Each tumor sample were homogenized in 200 μL acetronitrile/methanol/water(2/2/1, v/v/v) and 1 mm glass beads (BioSpec Products, Bartlesville, OK) for 30 s at 3500 rpm twice. The homogenate was then centrifuged at 12,000 rpm for 15 min at 4 °C. The supernatant was dried down in a Speedvac. The residue of each tumor sample was re-dissolved in 100 µL of acetonitrile, and vortexed at 3000 rpm for 3 min. The solution was then centrifuged at 12,000 rpm at 4 ℃ for 15 min, and 2 μL supernatant was injected into the UPLC-QTOF system for analysis.
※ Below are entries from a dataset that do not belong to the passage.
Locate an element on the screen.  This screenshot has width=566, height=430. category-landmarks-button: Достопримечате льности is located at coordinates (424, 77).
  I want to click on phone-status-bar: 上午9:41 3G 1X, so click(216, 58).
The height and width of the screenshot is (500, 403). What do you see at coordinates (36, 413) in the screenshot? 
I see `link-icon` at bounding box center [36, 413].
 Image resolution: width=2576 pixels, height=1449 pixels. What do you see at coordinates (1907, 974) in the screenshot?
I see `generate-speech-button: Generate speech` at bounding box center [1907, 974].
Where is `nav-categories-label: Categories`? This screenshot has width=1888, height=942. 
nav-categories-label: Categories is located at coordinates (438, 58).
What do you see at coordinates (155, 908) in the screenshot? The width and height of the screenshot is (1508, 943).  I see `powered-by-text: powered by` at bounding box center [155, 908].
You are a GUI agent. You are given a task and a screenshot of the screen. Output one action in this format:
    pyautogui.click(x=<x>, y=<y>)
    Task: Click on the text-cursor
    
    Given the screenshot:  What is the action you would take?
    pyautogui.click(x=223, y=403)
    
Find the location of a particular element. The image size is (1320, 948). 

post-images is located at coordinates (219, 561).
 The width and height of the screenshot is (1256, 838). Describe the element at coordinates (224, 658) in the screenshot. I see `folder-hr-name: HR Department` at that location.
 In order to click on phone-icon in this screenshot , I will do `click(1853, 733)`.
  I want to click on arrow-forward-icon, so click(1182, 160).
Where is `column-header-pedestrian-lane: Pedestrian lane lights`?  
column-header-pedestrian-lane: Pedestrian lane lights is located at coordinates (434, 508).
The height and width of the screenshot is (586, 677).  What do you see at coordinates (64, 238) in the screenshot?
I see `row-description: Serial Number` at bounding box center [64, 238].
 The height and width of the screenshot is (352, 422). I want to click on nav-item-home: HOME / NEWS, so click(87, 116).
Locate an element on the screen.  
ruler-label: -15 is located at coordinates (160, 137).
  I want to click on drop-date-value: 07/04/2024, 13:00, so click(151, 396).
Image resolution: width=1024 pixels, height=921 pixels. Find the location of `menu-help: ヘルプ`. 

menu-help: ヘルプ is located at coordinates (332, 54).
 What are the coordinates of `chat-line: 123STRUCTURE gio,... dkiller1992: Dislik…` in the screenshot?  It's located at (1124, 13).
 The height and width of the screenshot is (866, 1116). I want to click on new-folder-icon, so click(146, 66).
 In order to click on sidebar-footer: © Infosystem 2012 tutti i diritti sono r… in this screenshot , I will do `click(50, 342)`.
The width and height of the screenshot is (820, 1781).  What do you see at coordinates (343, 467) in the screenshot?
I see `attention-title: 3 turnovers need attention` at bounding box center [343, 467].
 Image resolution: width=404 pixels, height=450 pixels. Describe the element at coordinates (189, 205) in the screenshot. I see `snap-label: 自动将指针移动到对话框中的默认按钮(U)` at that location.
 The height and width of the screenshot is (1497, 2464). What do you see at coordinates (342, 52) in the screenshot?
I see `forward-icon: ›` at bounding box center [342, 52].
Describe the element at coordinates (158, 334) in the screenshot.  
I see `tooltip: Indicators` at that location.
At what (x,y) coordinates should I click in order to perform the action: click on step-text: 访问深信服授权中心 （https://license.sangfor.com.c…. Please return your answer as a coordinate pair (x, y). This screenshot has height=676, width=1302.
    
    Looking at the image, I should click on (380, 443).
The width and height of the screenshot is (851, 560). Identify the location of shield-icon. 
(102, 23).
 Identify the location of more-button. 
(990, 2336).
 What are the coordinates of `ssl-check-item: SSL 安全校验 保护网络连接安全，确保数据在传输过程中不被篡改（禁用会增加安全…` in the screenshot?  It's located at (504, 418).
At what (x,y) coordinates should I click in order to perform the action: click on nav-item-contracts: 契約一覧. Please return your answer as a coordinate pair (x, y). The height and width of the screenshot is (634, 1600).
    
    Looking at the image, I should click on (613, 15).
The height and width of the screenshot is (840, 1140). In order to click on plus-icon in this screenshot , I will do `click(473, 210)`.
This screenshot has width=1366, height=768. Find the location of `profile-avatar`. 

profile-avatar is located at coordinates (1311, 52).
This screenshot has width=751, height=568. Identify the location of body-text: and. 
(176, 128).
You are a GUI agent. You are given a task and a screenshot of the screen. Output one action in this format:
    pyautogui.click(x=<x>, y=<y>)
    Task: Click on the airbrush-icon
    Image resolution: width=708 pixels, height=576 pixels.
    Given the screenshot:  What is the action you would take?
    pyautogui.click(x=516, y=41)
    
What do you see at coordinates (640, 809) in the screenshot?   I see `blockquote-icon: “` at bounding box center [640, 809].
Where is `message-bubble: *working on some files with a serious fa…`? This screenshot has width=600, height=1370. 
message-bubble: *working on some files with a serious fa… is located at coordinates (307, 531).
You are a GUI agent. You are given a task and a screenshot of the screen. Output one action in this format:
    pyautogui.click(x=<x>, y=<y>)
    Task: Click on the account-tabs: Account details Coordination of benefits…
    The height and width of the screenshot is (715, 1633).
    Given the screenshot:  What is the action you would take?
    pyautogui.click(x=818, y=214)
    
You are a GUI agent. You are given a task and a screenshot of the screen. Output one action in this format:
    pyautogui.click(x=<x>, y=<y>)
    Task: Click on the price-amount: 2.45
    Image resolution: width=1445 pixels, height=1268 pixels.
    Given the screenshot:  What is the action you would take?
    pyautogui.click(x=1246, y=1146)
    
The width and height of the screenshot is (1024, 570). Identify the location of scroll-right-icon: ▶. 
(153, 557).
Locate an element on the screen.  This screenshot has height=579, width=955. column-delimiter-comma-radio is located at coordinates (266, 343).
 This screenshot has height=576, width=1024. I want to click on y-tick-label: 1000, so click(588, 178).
All sample analyses were performed on an ACQUITY ultra-performance liquid chromatography (UPLC) system coupled with a quadrupole-time of flight (Q-TOF) MS instrument (UPLC Xevo G2-XS QTOF MS, Waters Corp., Milford, MA, USA) with an electrospray ionization (ESI) source. Separation was carried out on a Waters ACQUITY BEH C18 column (2.1 X100 mm id, 1.7 μ m) with a guard column (Waters ACQUITY BEH C18 column (2.1 X5 mm id, 1.7 μ m)). The mobile phase consisted of acetonitrile (A) and water containing 0.1% formic acid (B) using a gradient elution of 5% A at 0–2 min, 5–10% A at 2–3 min, 10–17% A at 3–10 min, 17–30% A at 10–15 min, 30–40% A at 15–20 min, 40–80% A at 20–25 min, 80% A at 25–30 min, 80–5% A at 30–31 min, and 5% A at 31–35 min. The flow rate was 0.3 mL/min. Mass spectrometry was performed on a Water Xevo G2-XS QTOF. The scan range was from 50 to 1000 Da. For negative electrospray mode, the capillary voltage and cone voltage were set at 2.5 kV and 60 V, respectively. The desolation gas was set to 800 L/h at a temperature of 500 C; The cone gas was set to 50 L/h at a temperature of 120 C; Data acquisition was achieved using MSE, and the collision energy was 15–60 V.

Statistical analysis

Data were analyzed by one- or two-way analysis of variance (ANOVA) (GraphPad Prism 7), correlation analysis (GraphPad Prism 7) and Student’s t test (Microsoft Office Excel). The difference was statistically significant when P < 0.05.